Researchers at the German Cancer Research Center (DKFZ) used Cellecta's shRNA DECIPHER libraries to identify genes that sensitize pancreatic cells to gemcitabine.
Pancreatic cancer has only a 6% 5-year survival rate. Gemcitabine is the standard treatment in conjunction with surgery to remove cancerous pancreatic tissue in the minority of the cases where the disease is caught soon enough. However, the gemcitabine response rate is less than 20%, and combinations with other targeted drugs have not improved this significantly so far.
To address this treatment problem, Dr. Michael Boettcher's group at DKFZ used DECIPHER short-hairpin RNA (shRNA) libraries to run loss-of-function genetic screens on pancreatic cancer cells to identify genes that enable cells to resist gemcitabine-induced lethality. They screened the cells with both DECIPHER Library Modules 1 and 2 which target approximately 10,000 human genes in total. Each lentiviral-based library module consists of 27,500 shRNA expression constructs targeting approximately 5,000 human genes—each gene targeted by 5-6 hairpins.
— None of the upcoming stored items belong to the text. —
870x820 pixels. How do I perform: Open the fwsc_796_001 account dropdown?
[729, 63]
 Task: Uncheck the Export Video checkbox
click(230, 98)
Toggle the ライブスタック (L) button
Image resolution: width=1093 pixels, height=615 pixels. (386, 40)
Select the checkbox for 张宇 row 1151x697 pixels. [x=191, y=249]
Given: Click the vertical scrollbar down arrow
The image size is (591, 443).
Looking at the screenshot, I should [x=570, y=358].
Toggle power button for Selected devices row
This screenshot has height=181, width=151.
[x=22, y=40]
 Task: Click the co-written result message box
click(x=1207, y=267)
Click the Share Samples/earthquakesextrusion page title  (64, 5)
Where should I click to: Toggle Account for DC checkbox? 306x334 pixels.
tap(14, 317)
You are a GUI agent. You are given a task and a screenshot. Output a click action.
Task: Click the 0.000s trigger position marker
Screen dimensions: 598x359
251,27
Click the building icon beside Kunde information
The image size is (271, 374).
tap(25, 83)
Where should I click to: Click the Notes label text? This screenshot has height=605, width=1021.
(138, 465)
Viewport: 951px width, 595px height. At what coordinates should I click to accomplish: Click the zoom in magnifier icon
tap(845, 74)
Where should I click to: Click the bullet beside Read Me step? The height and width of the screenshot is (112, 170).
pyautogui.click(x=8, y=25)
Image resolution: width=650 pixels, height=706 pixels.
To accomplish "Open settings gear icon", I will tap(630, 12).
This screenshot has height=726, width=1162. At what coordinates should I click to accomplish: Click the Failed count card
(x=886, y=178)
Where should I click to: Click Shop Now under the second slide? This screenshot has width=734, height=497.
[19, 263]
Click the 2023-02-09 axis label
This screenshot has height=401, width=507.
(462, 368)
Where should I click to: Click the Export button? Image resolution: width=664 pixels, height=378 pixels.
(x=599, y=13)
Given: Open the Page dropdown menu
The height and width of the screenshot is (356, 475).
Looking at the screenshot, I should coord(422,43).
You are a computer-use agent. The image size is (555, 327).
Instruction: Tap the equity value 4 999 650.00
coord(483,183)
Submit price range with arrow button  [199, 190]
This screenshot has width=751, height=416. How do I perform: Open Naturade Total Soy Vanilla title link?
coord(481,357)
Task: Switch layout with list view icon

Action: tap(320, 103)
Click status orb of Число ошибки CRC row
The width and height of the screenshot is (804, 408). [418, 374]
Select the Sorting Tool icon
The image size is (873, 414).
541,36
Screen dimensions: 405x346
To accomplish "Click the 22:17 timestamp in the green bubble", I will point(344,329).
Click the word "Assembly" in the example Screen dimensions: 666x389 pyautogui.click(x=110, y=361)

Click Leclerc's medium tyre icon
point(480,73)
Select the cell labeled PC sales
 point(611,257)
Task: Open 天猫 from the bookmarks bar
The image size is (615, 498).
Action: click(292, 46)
To run the screens, cells were transduced with the libraries then treated with gemcitabine with the goal to identify genes that, when knocked down, made the cell more susceptible to gemcitabine. Interference with the function of these genes, then, would appear to be synthetically lethal with gemcitabine. Thus, these genes might be good potential targets for a combination treatment with the drug.
In the screening, the researchers identified about 70 genes with synthetic lethal effects in combination with gemcitabine. Highly represented in the hits were genes involved in DNA damage response and repair, which was expected since gemcitabine is a DNA damaging agent. They focused specifically on genes identified in the screen that were upstream of the checkpoint kinase 1 (CHK1) of the ATR/CHK1 pathway. In particular, RAD17, HUS1, WEE1, and RFC3 all turned up in the screen, and all but RCF3 were subsequently confirmed with 3 independent shRNA constructs.
The rest of the study focused on the RAD17 gene. The researchers demonstrated that knocking down this gene increased lethality of gemcitabine by forcing cells with damaged DNA to enter mitosis. A similar effect was shown previously for WEE1 by Aarts, et al., which was also identified in the screen. In fact, a potent inhibitor of WEE1 kinase (MK-1775) is scheduled in combination with gemcitabine and platinum-based drugs for phase I clinical studies.
The study is published in the Journal of Cell Science.